Why I ♡ Asana’s Rebrand: A More Compelling Narrative
In my strategic messaging and storytelling workshops, I always show participants the home pages of a few prominent companies, and we dissect the story they’re telling.
I’ve often included Asana’s home page in this exercise, but as a counter-example: it didn’t tell a compelling story.
The new messaging is a lot better, and I’ll explain why.
The key story element I look for in strategic messaging is stakes. Basically, what’s the Promised Land (positive future) you’re laying out for your audience — and why is it more compelling than the (negative) future your audience will endure without you? Often, it helps to name an enemy: Who or what is stopping your audience from reaching the Promised Land today?
To be sure, Asana’s old messaging identified an enemy:
So email was the enemy, but what was the Promised Land? Teamwork without email? And why do I want that? There’s the line about “getting more done with less effort,” but it gets kind of lost. For this messaging to work, you’d have to feel like email is your enemy — the thing holding back your team. For me and the many clients I’ve shared this with, that never resonated.
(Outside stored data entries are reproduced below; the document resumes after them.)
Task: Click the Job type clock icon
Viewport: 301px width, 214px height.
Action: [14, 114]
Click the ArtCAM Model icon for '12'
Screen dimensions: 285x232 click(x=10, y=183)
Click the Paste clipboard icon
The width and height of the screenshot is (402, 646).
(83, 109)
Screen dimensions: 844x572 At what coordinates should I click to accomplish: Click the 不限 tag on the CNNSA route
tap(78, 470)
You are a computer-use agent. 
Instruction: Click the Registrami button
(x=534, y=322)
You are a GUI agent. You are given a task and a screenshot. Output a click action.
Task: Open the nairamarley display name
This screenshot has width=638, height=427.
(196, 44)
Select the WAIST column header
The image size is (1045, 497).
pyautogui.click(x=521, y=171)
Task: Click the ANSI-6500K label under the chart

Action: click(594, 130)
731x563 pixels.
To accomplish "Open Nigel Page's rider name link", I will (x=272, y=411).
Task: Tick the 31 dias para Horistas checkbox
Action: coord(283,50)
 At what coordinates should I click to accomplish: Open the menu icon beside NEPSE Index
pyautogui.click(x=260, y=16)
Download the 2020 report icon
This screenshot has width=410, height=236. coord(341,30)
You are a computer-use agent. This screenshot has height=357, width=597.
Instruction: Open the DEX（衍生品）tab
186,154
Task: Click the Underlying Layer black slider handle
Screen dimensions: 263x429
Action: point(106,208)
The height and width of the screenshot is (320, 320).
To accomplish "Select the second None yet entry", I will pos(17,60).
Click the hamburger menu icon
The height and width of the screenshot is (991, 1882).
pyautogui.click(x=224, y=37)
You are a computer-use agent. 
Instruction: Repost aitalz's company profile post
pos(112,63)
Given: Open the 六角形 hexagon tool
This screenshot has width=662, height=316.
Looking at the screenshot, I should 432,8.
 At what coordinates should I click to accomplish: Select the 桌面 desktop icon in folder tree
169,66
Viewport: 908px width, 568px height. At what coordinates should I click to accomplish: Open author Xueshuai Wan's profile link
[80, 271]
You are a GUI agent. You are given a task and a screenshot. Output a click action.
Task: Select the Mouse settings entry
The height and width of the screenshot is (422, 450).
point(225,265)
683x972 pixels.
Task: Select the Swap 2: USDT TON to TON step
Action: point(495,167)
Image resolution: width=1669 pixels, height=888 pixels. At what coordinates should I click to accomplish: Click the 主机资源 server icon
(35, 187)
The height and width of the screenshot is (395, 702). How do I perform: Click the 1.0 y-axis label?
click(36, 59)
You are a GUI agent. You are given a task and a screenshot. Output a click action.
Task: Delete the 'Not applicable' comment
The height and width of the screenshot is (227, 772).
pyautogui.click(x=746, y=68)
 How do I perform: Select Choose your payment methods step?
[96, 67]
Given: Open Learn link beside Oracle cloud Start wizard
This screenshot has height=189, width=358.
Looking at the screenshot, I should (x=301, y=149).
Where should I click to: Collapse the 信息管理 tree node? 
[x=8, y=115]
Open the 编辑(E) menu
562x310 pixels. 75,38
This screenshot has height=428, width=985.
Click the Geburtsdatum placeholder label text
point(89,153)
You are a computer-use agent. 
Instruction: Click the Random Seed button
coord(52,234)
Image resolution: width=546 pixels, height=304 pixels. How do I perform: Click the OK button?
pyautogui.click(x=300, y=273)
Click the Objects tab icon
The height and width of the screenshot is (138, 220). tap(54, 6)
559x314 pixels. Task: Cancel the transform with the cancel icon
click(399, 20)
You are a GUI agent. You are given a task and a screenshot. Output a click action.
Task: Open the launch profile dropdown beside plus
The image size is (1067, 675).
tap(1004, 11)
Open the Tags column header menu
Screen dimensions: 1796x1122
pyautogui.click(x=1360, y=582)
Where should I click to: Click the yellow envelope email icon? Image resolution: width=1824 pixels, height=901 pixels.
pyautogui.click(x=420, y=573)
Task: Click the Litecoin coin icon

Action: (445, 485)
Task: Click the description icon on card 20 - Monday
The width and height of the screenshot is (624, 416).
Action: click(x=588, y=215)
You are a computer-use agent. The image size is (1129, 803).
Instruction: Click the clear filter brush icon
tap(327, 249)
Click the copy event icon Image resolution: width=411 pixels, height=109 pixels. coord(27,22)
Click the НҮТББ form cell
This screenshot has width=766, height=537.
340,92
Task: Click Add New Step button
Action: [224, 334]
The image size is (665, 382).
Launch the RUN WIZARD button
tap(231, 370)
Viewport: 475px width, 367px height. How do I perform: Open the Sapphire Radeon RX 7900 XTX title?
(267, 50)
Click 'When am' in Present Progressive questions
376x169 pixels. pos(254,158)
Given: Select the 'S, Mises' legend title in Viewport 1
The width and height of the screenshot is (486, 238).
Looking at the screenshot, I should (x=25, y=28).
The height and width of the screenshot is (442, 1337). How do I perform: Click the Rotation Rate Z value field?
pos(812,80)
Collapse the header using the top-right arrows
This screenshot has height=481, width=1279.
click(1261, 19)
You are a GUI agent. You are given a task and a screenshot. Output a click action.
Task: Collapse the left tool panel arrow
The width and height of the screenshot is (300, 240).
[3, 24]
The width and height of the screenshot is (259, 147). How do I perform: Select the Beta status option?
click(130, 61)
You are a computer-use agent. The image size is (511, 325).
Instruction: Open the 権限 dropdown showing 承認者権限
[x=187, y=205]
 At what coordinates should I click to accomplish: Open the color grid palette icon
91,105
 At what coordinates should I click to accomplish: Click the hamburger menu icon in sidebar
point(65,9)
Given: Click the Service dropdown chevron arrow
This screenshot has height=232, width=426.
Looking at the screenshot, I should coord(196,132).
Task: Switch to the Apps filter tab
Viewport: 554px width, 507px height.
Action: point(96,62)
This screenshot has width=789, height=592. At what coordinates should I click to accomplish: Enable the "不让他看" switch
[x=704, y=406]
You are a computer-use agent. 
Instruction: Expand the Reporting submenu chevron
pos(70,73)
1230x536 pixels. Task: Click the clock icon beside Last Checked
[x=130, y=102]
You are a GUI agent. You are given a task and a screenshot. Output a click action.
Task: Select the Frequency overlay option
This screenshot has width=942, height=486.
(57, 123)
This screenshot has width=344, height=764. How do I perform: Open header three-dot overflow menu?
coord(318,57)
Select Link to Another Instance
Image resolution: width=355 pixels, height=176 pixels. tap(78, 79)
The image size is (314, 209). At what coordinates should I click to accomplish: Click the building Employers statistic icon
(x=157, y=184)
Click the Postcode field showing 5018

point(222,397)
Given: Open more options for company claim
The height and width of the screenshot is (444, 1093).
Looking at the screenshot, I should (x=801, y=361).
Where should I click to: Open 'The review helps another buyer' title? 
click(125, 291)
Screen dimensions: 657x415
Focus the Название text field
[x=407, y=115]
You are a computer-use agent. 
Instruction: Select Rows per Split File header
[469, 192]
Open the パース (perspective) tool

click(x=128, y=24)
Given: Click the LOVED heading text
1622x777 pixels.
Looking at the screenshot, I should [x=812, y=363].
In the new messaging, the finger-pointing at email is gone. It’s now all about the Promised Land:
The future Asana holds out now is one in which its audience’s teams make progress. The enemy portrayed here is more implicit: the dozens (millions?) of things that can get in your team’s way, of which email is only one (if that). That rings truer to me.
Of course, messaging can’t convince anyone that your story is true. It only creates a framework for doing that. It’s up to Asana’s team to demonstrate — through their product and their actions — that they really can help you move work forward.
But that’s a far more inspiring mission than simply ridding teams of email.